В прошлом десятилетии психологи углубили свое понимание лицевых травм, изучая новую группу пациентов: людей, получивших лицевые трансплантаты. Этот термин означает хирургический перенос губ, щек, носа и других тканей от мертвого человека к живому. В этом смысле он сочетает героическую восстановительную хирургию времен Первой мировой войны с масками Анны Колман Лэдд и других мастеров. Более того, поскольку лицевой трансплантат подразумевает создание «живой маски», которая может говорить и проявлять эмоции, психологи наконец попытались ответить на вопрос, который задавала Лэдд много лет назад: может ли мозг принять новое лицо как собственное?
Первый реципиент лицевого трансплантата, сорокалетняя француженка Изабель Динуар, проглотила горсть снотворных таблеток после ссоры со своей дочерью в мае 2005 года. Она не ожидала, что проснется, но все-таки проснулась. Еще не вполне очнувшись, она поднесла сигарету ко рту и обнаружила, что не может взять ее губами. Потом она заметила лужу крови: ее лабрадор изуродовал ей лицо, пока она спала.
Динуар побрела к зеркалу. Спутанные пряди светлых волос по-прежнему окружали ее лицо, но собака сгрызла ее нос до двух скелетных дыр, и у нее не осталось губ, прикрывающих зубы и десны. Хотя экстренная помощь стабилизировала ее состояние, в следующие месяцы Динуар стала отшельницей и постоянно скрывалась за хирургической маской.

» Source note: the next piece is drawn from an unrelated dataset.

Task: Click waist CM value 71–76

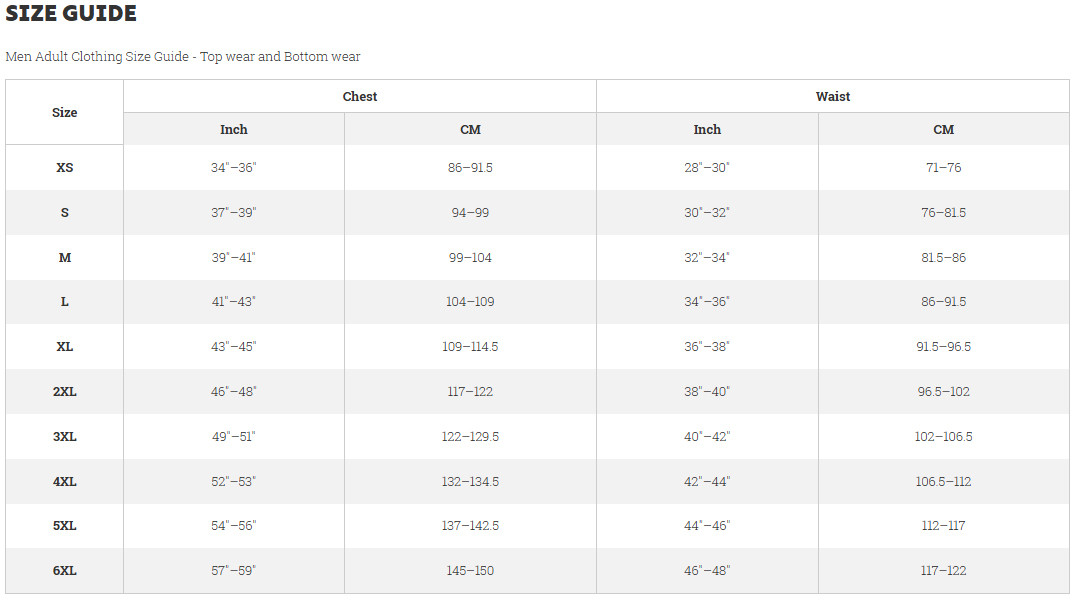Action: point(943,167)
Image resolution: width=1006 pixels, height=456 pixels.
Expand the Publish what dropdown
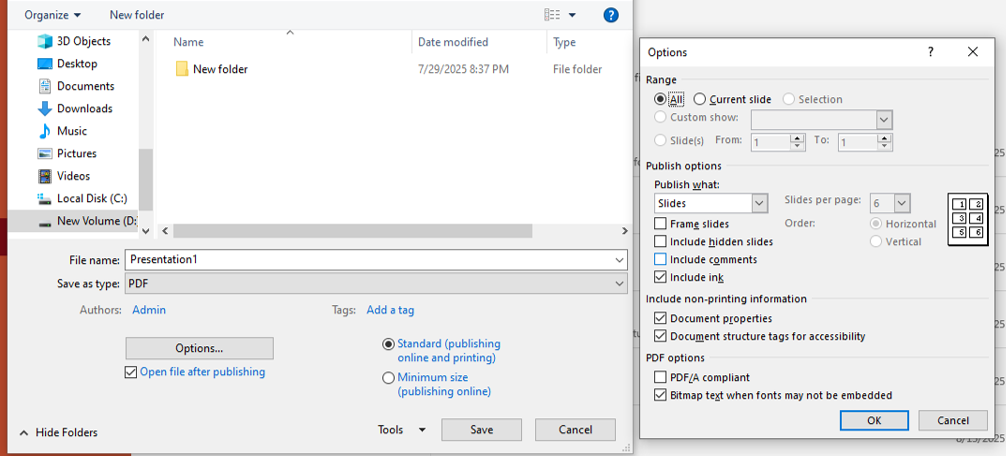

На протяжении нескольких лет перед тем, как Динуар получила эту травму, мир медицины был наполнен жаркими дискуссиями об этике лицевых трансплантатов. Некоторые паникеры всерьез предполагали, что семьи доноров начнут охотиться за реципиентами, или предрекали возникновение черного рынка по торговле красивыми лицами. Другие активисты предлагали запретить даже саму дискуссию о лицевых трансплантатах, чтобы пощадить чувства уже изуродованных людей. Менее истеричные оппоненты строили свои доводы на медицинских основаниях. Трансплантация кожи вызывает особенно мощную иммунную реакцию, поэтому реципиенты должны были пользоваться сильнейшими иммунодепрессантами, что увеличивало риск многочисленных заболеваний и, скорее всего, укорачивало их жизнь.
Тем не менее другие врачи увлеклись этой идеей. Они цитировали исследования, где говорилось, что люди тратят многие годы на восстановление поврежденных лиц. Хирурги, поддерживавшие лицевые трансплантаты, также указывали, что сходные страхи были и по поводу пересадки сердца перед первой такой операцией и что опасения совершенно не оправдались. Врачи подчеркивали ограничения, связанные с альтернативными методами лечения. Пластические хирурги иногда проводили хитроумные операции вроде формирования нового носа из большого пальца ноги (это правда), но результаты их работы часто выглядели ужасно и не функционировали должным образом. Не существует адекватной замены для лицевых тканей.